## EXERCISE REQUIREMENTS
Omit the images and reproduce the rest of the entries exactly.

## DATA FOR ANALYSIS
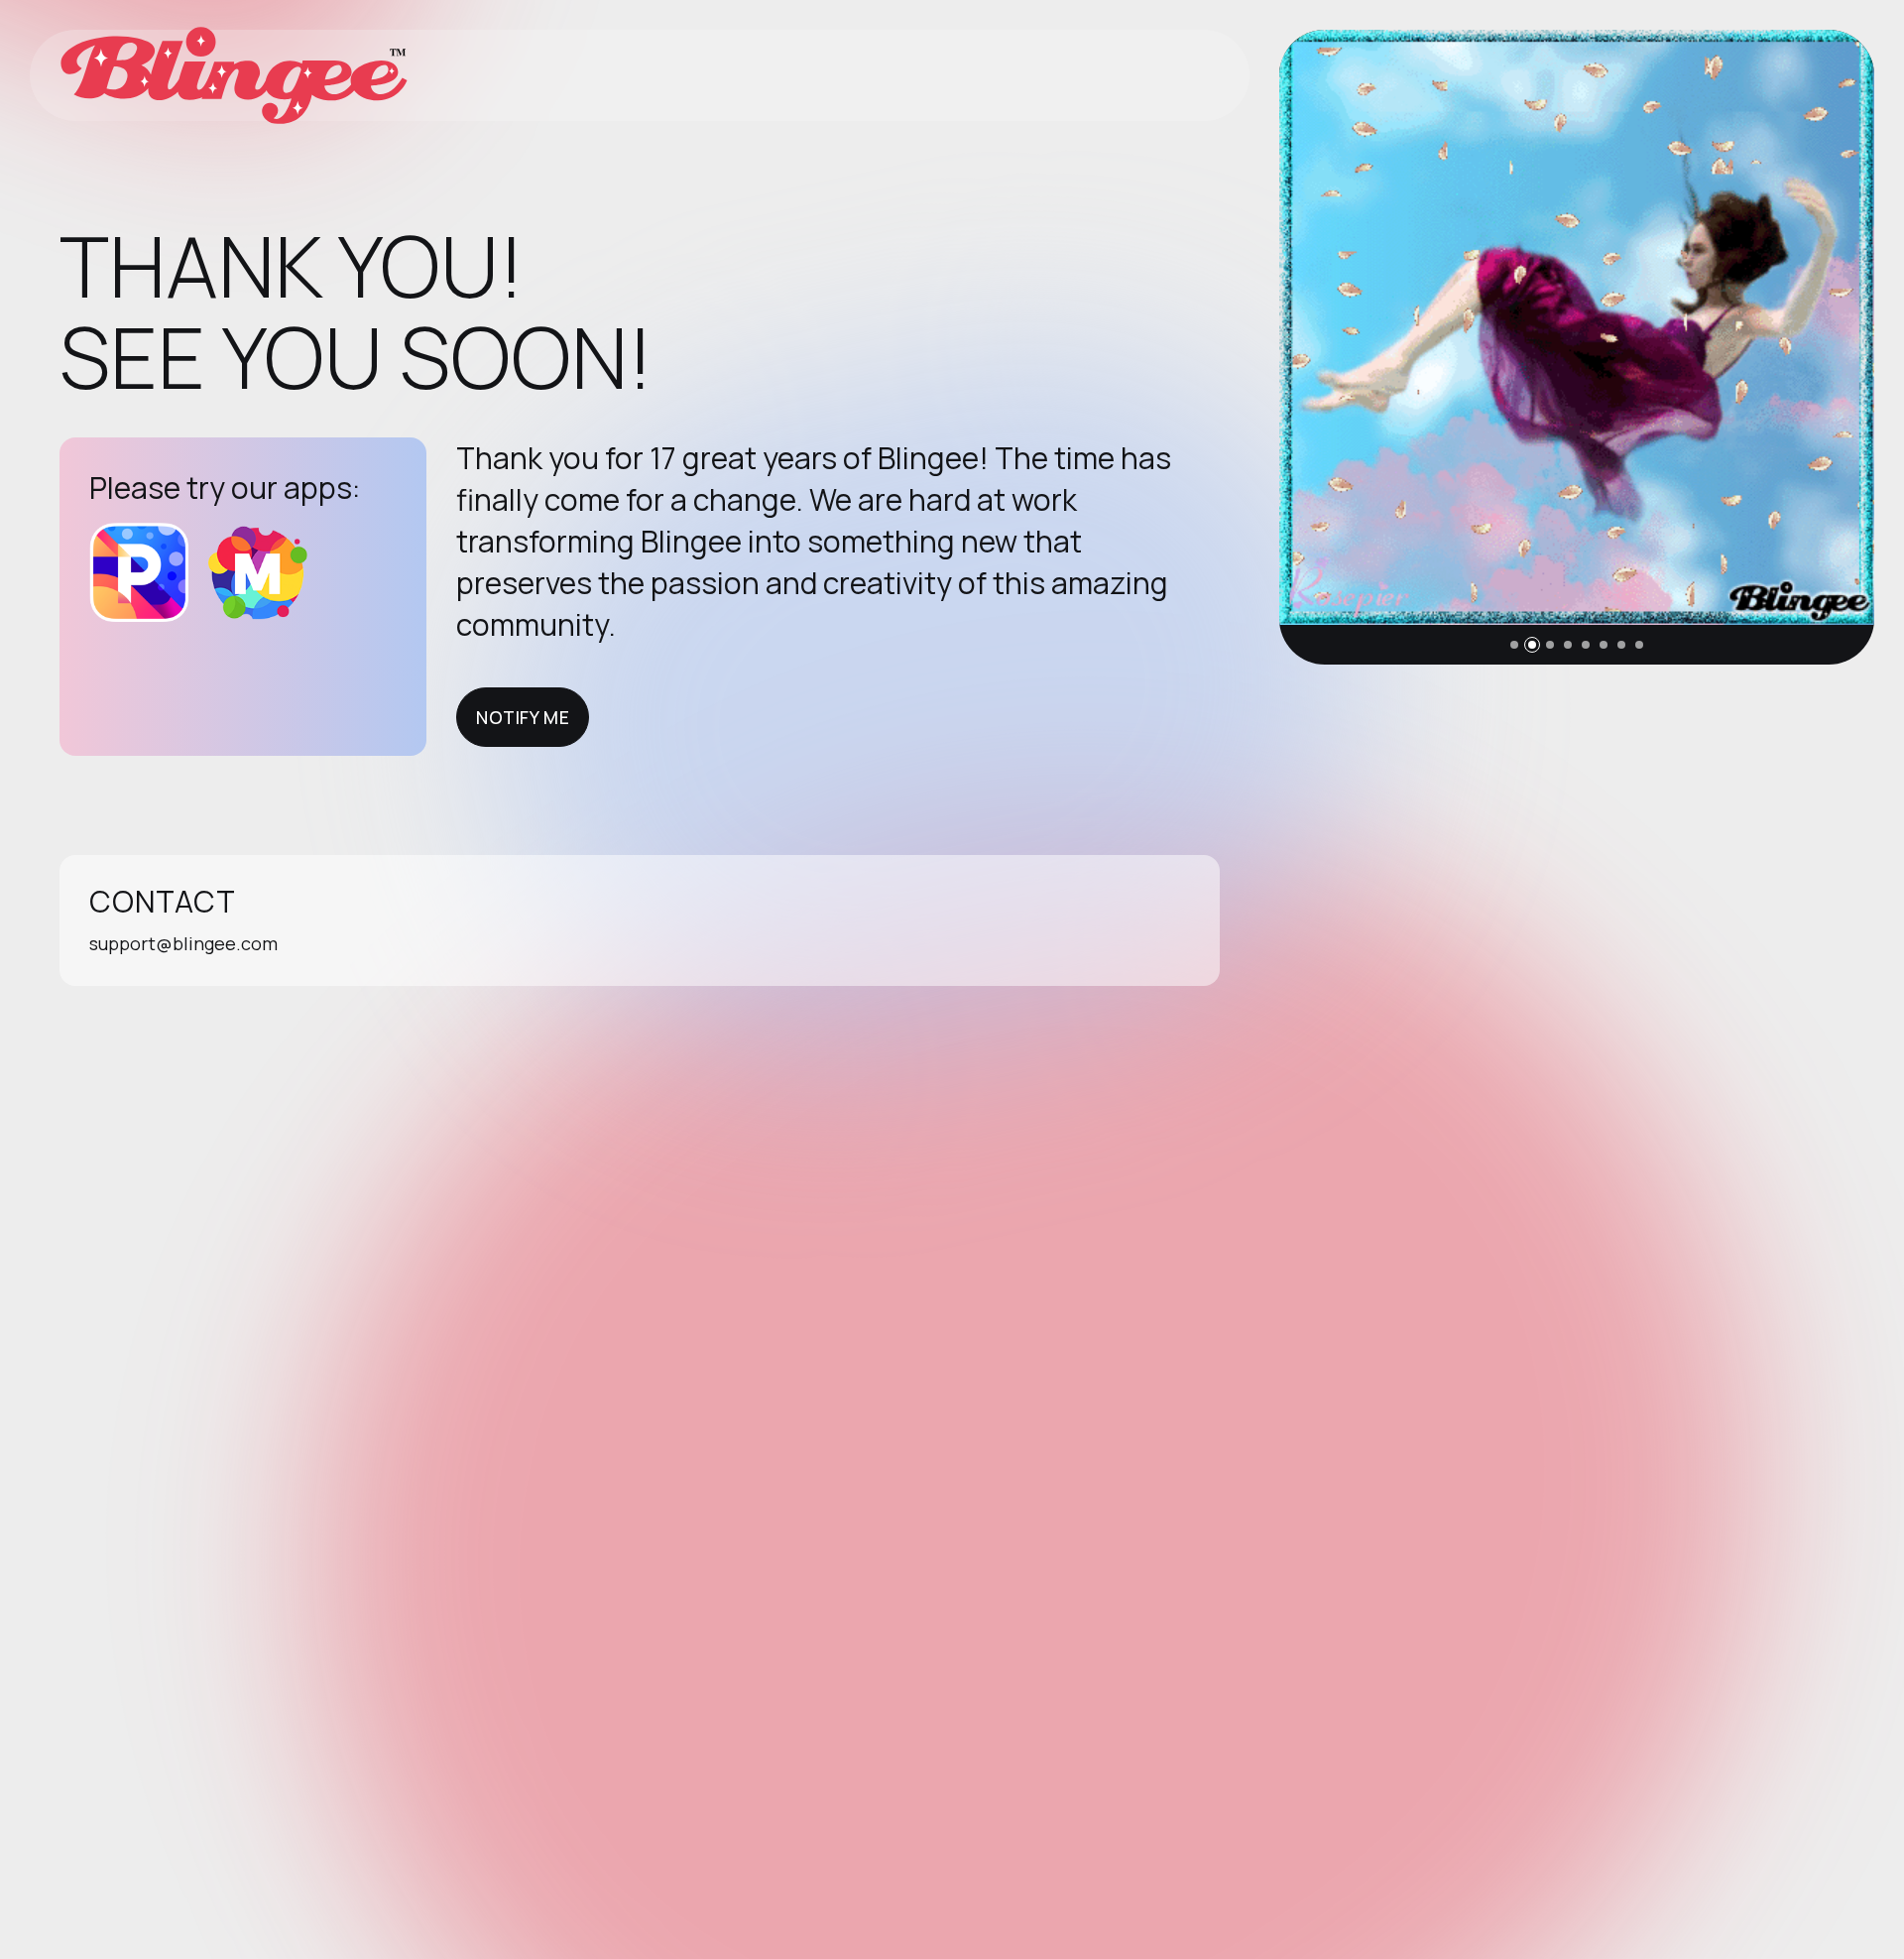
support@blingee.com (183, 943)
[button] (1514, 645)
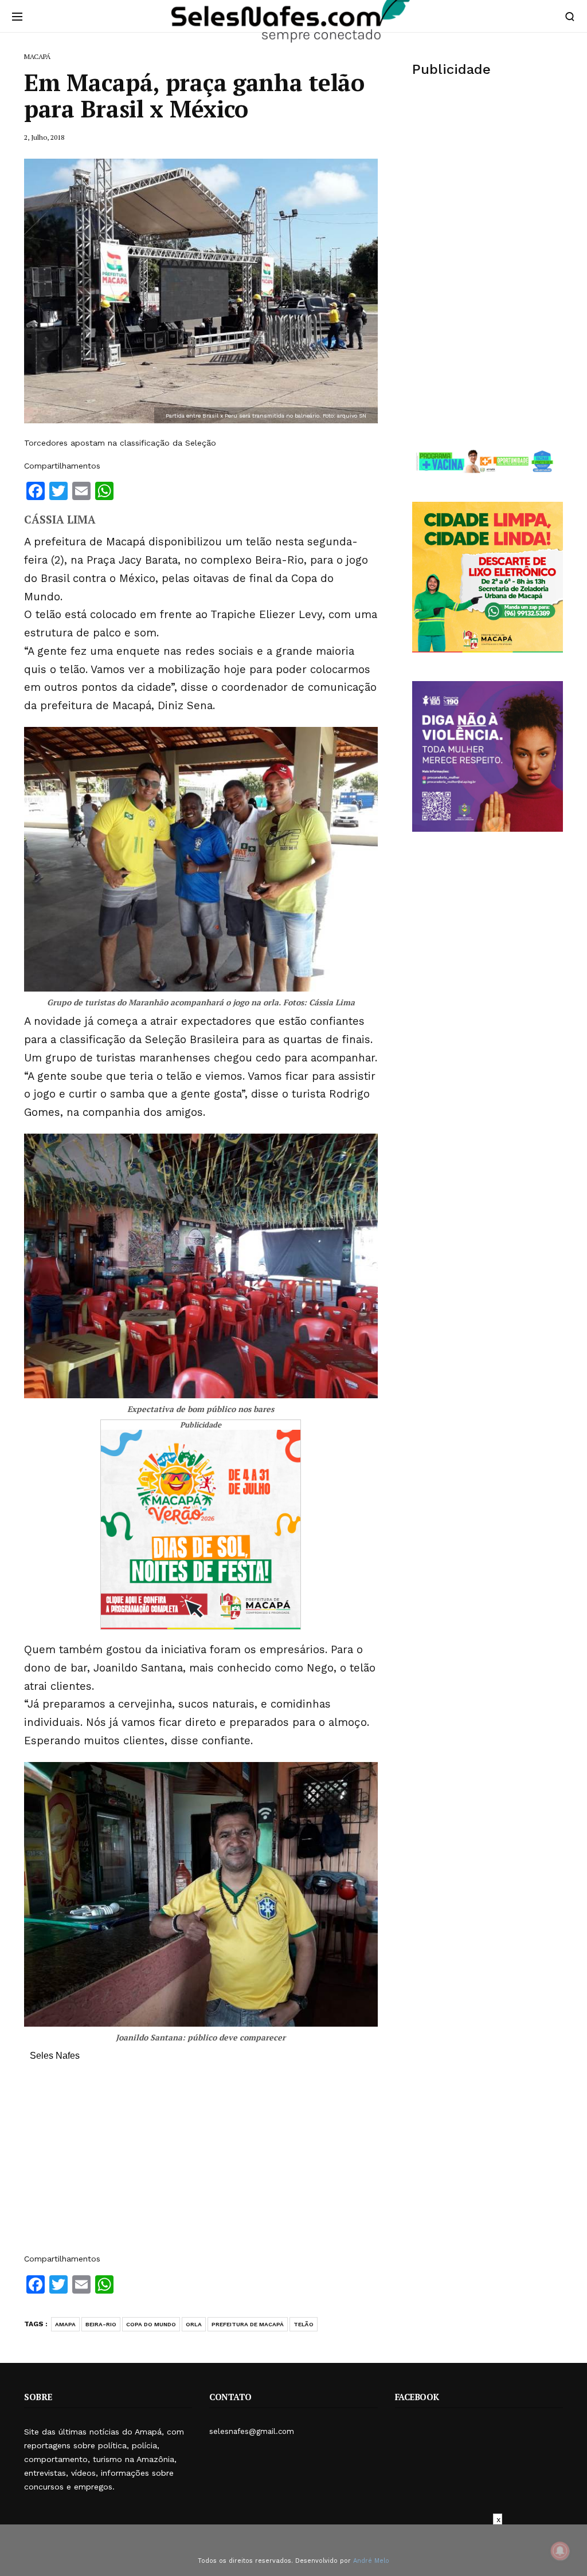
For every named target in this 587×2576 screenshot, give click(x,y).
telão (304, 2324)
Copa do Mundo (151, 2324)
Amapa (65, 2324)
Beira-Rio (100, 2324)
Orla (194, 2324)
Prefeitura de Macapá (248, 2324)
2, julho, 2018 (44, 137)
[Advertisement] (201, 2163)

## RESULT OF THIS TASK
support@blingee.com (183, 943)
[button] (1514, 645)
For every named target in this 587×2576 screenshot, give click(x,y).
telão (304, 2324)
Copa do Mundo (151, 2324)
Amapa (65, 2324)
Beira-Rio (100, 2324)
Orla (194, 2324)
Prefeitura de Macapá (248, 2324)
2, julho, 2018 (44, 137)
[Advertisement] (201, 2163)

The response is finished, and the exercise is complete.